At 11:25pm on November 15, 2009, Nigel Rapport said…
Here are two more, Richard:
James, Allison _Childhood Identities_ Edinburgh UP
Young, Malcolm, _In the Sticks_ Oxford UP
At 8:18pm on November 15, 2009, Nigel Rapport said…
Here are two more, Richard:
Rapport, N. 1995 _The Prose and the Passion: Anthropology, Literature and the Writing of E.M. Forster_ (Manchester University Press).
Rapport, N. 2008 _Of Orderlies and Men: Hospital Porters Achieving Wellness at Work_ (Carolina Academic Press).
At 2:17am on July 14, 2009, Alice C. Linsley said…
Richard, I have a problem with Schweitzer's view of the New Testament expressing an "interim ethic" because he tended to see the New as a fundamental break with the Old Testament, as did many German high-critical readers of the Bible in his time. This is because they didn't realize that the Bible is the ethnographic work of only a few lines of Afro-Asiatics who intermarried and preserved the core of their "gospel" from before Abraham to the appearance of Jesus Christ, the Son of God. I will write more about this, showing how this is evident through analysis of the kinship pattern of Abraham's ancestors and his descendents. This information is in the Bible.

So glad to have your input in Biblical Anthropology Group!
At 9:31pm on June 30, 2009, Alice C. Linsley said…
Hi, Richard. Welcome to Biblical Anthropology! My specialty is kinship analysis which I have applied to the geneological information provided in Genesis, Exodus, Numbers and the Chronicles.
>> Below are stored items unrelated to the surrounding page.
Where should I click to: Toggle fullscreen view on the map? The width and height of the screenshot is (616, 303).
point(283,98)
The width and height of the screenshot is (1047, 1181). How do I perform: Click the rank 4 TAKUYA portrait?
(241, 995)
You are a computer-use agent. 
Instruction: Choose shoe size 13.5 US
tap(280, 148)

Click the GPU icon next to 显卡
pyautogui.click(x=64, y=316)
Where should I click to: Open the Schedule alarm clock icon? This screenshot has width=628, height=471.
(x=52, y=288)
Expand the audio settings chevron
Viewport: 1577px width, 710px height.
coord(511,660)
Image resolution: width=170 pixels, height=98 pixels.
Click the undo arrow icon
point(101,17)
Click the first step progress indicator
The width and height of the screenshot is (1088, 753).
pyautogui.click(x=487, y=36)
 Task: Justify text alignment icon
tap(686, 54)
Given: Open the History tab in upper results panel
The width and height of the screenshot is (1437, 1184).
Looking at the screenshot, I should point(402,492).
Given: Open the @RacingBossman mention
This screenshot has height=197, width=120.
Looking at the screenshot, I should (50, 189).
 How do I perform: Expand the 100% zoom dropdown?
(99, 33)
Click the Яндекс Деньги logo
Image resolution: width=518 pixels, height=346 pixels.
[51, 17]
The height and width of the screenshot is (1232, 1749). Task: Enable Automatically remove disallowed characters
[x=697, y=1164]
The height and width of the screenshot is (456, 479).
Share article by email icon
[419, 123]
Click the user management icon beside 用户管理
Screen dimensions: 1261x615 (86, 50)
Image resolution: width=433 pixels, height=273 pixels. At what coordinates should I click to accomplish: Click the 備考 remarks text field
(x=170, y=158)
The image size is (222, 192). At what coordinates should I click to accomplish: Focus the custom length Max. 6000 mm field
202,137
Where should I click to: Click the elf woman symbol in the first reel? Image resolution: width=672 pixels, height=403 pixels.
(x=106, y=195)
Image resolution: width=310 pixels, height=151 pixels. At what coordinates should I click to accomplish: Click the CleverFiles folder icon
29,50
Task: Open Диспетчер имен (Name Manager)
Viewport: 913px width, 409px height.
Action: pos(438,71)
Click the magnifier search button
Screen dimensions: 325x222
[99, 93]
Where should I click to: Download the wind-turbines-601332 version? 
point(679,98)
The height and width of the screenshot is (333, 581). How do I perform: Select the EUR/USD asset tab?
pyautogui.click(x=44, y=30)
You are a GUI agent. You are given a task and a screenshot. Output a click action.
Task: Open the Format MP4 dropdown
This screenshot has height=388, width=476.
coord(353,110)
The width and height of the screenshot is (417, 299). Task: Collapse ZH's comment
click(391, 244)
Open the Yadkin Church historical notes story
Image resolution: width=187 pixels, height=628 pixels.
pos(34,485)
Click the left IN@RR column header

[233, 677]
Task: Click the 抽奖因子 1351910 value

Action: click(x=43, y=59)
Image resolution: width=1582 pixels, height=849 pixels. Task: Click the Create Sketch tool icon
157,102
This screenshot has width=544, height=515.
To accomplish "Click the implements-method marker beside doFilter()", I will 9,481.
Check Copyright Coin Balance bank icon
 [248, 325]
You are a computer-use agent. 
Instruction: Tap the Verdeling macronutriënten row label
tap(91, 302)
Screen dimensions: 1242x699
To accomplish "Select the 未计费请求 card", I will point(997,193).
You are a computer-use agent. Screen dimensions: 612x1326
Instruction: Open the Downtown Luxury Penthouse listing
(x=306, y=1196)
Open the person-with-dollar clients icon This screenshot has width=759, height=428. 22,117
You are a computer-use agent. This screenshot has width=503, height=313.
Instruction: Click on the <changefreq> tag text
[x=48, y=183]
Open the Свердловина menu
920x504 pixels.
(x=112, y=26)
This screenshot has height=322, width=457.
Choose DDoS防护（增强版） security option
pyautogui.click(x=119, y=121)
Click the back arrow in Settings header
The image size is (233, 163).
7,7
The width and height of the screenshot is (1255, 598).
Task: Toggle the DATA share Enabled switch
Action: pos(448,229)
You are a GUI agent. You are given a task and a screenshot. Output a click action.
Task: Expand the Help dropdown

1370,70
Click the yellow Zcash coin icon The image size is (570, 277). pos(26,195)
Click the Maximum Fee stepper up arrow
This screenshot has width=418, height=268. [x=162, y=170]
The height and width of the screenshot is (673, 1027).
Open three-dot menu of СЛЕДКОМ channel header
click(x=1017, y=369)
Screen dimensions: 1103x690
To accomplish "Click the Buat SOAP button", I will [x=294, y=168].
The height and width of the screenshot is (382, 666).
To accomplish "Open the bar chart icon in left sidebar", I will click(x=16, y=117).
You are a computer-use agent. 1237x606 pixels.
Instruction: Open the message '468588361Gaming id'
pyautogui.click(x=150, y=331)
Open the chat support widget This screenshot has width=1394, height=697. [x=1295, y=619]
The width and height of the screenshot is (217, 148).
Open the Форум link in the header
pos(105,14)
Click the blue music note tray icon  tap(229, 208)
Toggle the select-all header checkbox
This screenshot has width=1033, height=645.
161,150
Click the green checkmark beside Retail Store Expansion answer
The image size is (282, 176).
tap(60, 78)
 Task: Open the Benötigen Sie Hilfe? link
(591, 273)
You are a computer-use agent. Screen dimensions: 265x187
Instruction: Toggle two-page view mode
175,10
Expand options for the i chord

Using this information I have been able to reconstruct the kinship pattern of the ruler-priests of Abraham's Horite people.

If you have a specific topic that you would like to discuss, let me know.

Best wishes,
Alice C. Linsley
http://jandyongenesis.blogspot.com
At 3:31am on June 30, 2009, Bryonny Goodwin said…
Hi Richard, are you the chap doing work in/on/of a monastery? I'm developing an interest in evocations of tradition/relationships to the past and wondered if there might be some overlap.